La fin du nucléaire en Allemagne ne passera pas par le charbon.
Par Charles Magnier, samedi 14 avril 2012 à 12:10 :: General :: #209 :: rss
Contrairement aux prévisions de beaucoup de spécialistes de l'énergie, l'Allemagne n'a pas eu recours au charbon pour compenser l'arrêt de 8 de ses 17 réacteurs en 2011.
« La fin du nucléaire en Allemagne passe par le charbon », titrait en octobre dernier Le Monde, relayant une idée très généralement répandue.
Faux ! Selon l'Institut du Développement Durable et des Relations Internationales : « En volume, la production d'électricité à partir de houille et de lignite est restée quasiment stable en Allemagne l'an dernier. Même si le charbon continue à se tailler la part du lion dans le mix électrique allemand en représentant 44% de l'électricité produite les autres sources d'énergies fossiles (gaz et pétrole), ont même légèrement baissé en 2011."
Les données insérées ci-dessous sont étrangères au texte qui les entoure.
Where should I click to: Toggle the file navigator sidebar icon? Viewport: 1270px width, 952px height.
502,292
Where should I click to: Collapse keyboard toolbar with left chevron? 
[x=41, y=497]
Au total, la part d'électricité d'origine fossile est passée de 57 à 58% malgré le recul du nucléaire de 22,3 à 17,6% de la production électrique (1% de +, contre 4,7% de moins). L'Allemagne a à peine augmenté son recours au charbon ou au gaz, pour compenser l'arrêt de 8 de ses 17 réacteurs, décidé brutalement au printemps dernier après Fukushima.
Le pays a pourtant ainsi renoncé à près du 1/4 de son électricité nucléaire; remplacée aux 2/3 par des énergies renouvelables (éolien et solaire), 1/3 en augmentant ses importations et en baissant ses exportation bien qu’au au total, l'Allemagne est quand même restée exportatrice nette d'électricité.
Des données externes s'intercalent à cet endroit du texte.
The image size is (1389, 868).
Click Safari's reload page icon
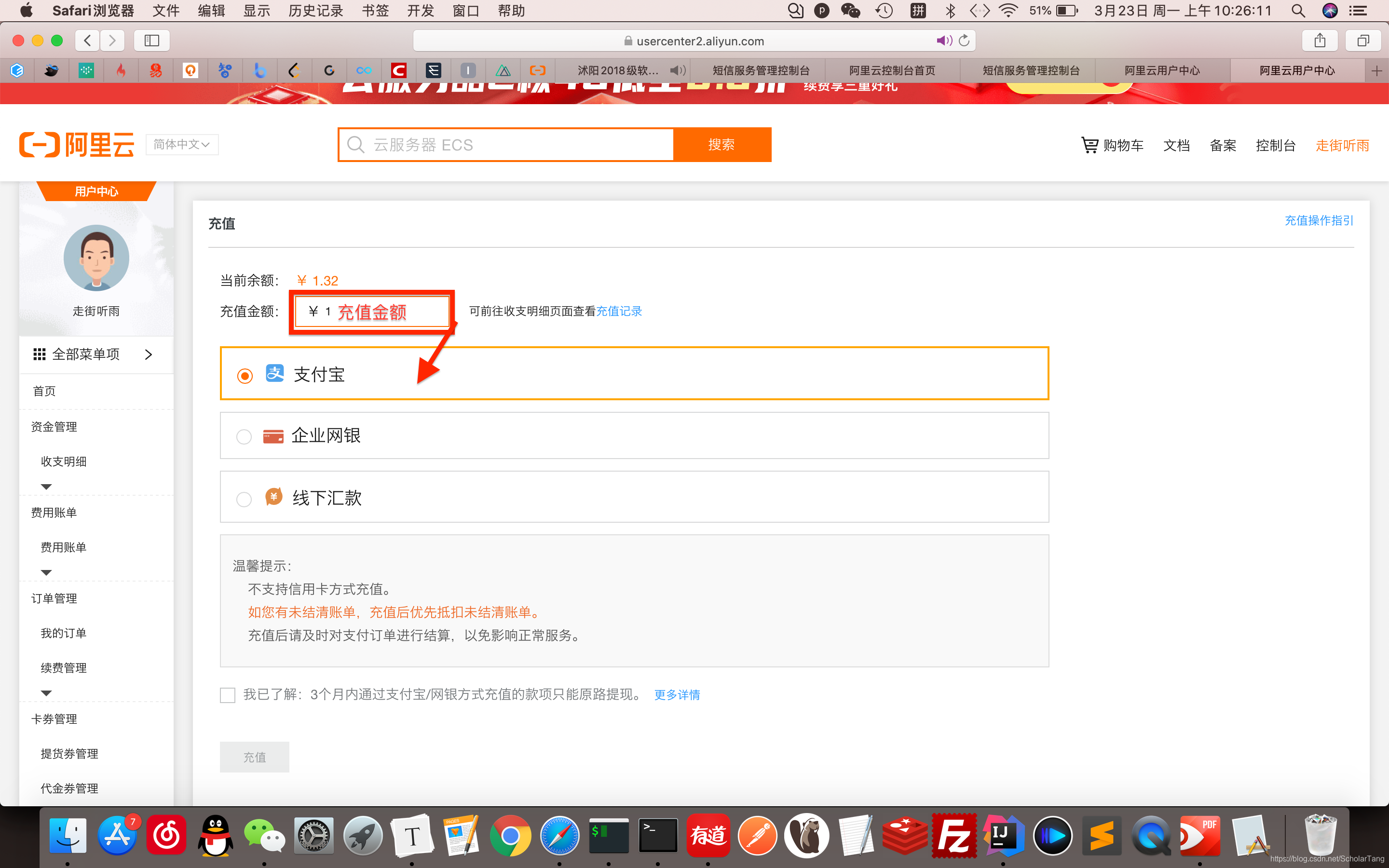coord(964,41)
Pourtant on a tous entendu que l’Allemagne construisait un certain nombre de centrales thermiques.
En regardant de plus près les scénarios énergétiques sur lesquels est fondé l'Energiekonzept (politique énergétique adoptée par le gouvernement allemand en septembre 2010), on s'aperçoit ainsi que les centrales fossiles actuellement en construction visent en premier lieu à remplacer des centrales vétustes et polluantes par des centrales plus efficaces à gaz et à co-génération beaucoup moins polluantes que le charbon. Toujours selon l’IDDRI, il semble par conséquent envisageable que l'Allemagne compense la sortie du nucléaire sans recourir davantage aux centrales à charbon et à gaz et sans remettre en cause la réalisation des objectifs nationaux de réduction des émissions de gaz à effet de serre.
Voilà une piste intéressante à étudier.